These formations are identical with those already well known in the wood of conifers (" Balken" of Sanio). These endocellular fibres are not formed in vines affected by other forms of distortion. Their formation precedes the exterior manifestations of bramble-leaf, and similarly to these, they are transmitted by cuttings; their formation is caused by falls of temperature during the growth of the plant.

The distortion of the shoots produced directly by late frosts is not the same, morphologically or genetically, as that produced by brambleleaf. The action of cold, necessary for the formation of these fibres, does not produce directly distortion of the shoots. The sensibility of the cambium and of the other tissues to this particular action of the cold increases after they have once been injured.

The process of the formation of the fibres may be considered as the consequence of the deviation of a normal process which takes place during mitosis under the influence of the fall in temperature. This perturbation lasts, and is transmitted also to the cells which originate from those first injured, independently of a repetition of the cold.

_Given information_.
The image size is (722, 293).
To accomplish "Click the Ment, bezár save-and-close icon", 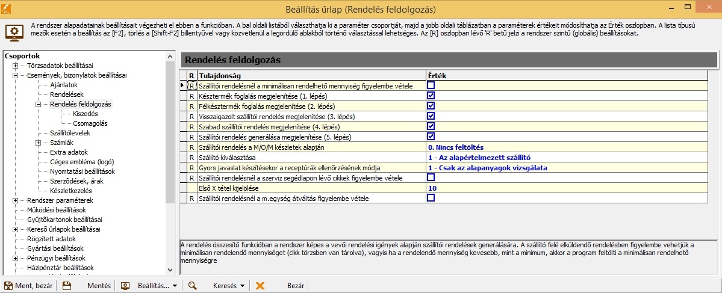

_Check your understanding_.
• a. From the first paragraph of the passage on bramble-leaf in vines, list each thing it states about the endocellular fibres.
• b. Please continue the passage on bramble-leaf in vines from its final sentence.

_Responses for each task_.
• a.
- They are identical with formations already well known in the wood of conifers (Sanio's "Balken").
- They are not formed in vines affected by other forms of distortion.
- Their formation precedes the exterior manifestations of bramble-leaf.
- Like those manifestations, they are transmitted by cuttings.
- Their formation is caused by falls of temperature during the growth of the plant.

• b.
Those conditions of structure of the soil and of aspect of the vineyard which usually favour the ordinary ill effects of cold, and which have been found to further the appearance of bramble-leaf, may be considered as predisposing and perhaps complementary factors in the special action of cold in forming the endocellular fibres.

It is very probable that the manifestations of bramble-leaf and the endocellular fibres are effects of one and the same cause, but hitherto this has not been demonstrated experimentally.

The practical measures suggested by the facts which have been ascertained by the writer's researches concern principally the necessity of establishing experimental nurseries with a view to finding the means of protecting the mother plants from the injurious effects of the coastal climate.



On the Weather Conditions that favour the Breaking out of Vine-

SAVOLY, F. Ueber die Lebensansprüche der Peronospora der Rebe an die Witterung.
Centralblatt für Bakteriologie, Parasitenkunde und Infektionskrankheiten. Zweite Ab-
tleilung, Vol. 35, Nos. 17-19, pp. 466-472. Jena, October 30, 1912.

In 1907 Prof. Gy. v. Istovánffi, Director of the Ampelological Station of Budapest, being engaged in research on the life history of the vine mildew, decided to study more closely the very important influence that

the weather has upon this fungus. What was contemplated was not a laboratory experiment, nor the determination of the special conditions of a limited wine-growing district; but an experiment on a grand scale which should afford a sound arithmetical basis to the relation existing between the attacks of mildew and the course of the seasons in the whole of Hungary, taking into consideration the great diversity of conditions prevailing in the various parts of the country.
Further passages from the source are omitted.